Salar de Uyuni

A palavra uyuni vem da língua Aymara e pode ser traduzida como cercado. O solo é praticamente todo plano, com uma variação de cerca de um metro entre o ponto mais alto e o mais baixo. Isso acontece porque as chuvas de verão causam o transbordamento do enorme Lago Titicaca, na fronteira entre Bolívia e Peru, que alimenta o Lago Poopó que, por sua vez, inunda o Salar de Coipasa e o Salar de Uyuni.

Os salares boliviano foram formados pelas transformações ocorridas em diversos lagos pré-históricos devido ao levantamento da Cordilheira dos Andes, que criou uma barreira entre o altiplano e o Oceano Pacífico.

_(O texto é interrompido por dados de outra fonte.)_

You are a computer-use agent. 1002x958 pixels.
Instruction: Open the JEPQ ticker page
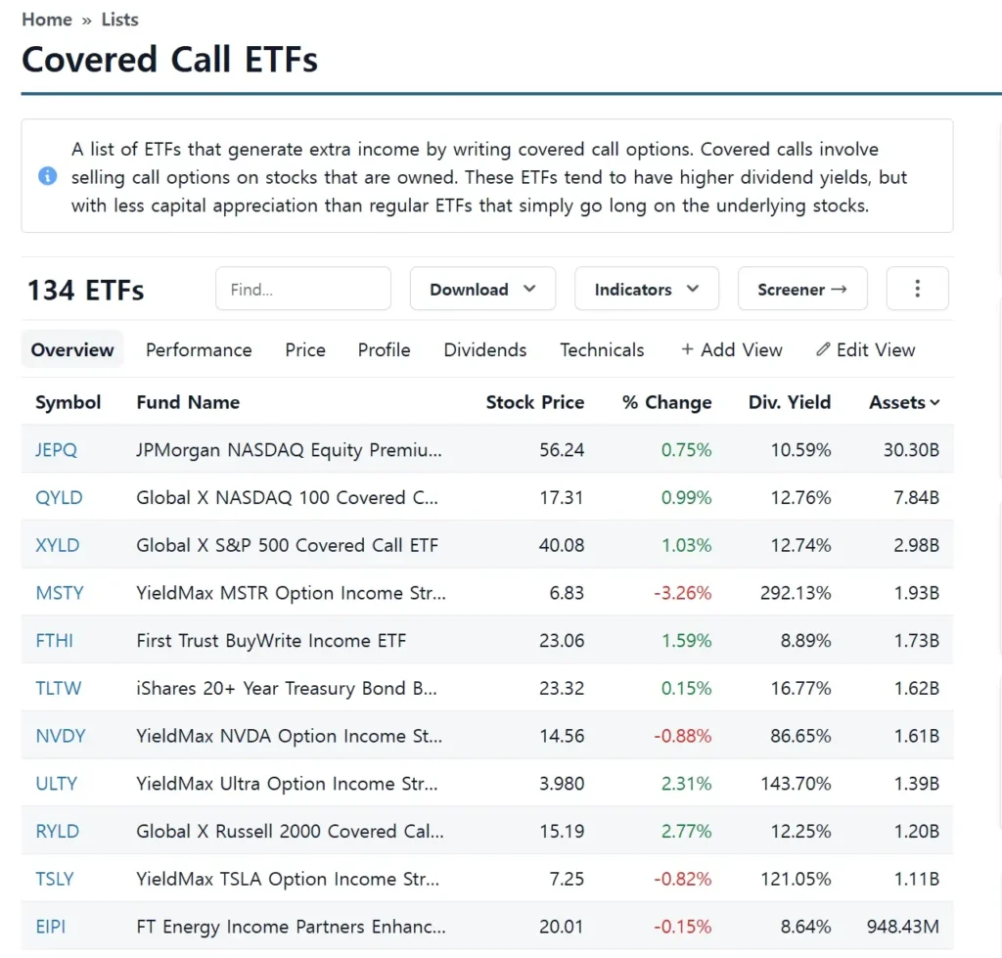point(56,449)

Como esses lagos eram circundados por montanhas de todos os lados, não havia para onde escoar a água.

A presença de corais na formação do solo, além de depósitos de fósseis e algas, evidencia que ele ficou inundado por bastante tempo.

Ele é coberto por alguns metros de uma crosta de sal, que tem um nivelamento extraordinário com as variações de altitude média de menos de um metro ao longo de toda a área do Salar. A crosta serve como uma fonte de sal de cobre e de uma piscina de salmoura, que é extremamente rica em lítio. Ele contém de 50 a 70% das reservas mundiais de lítio,[4] recurso que está no processo de ser extraído.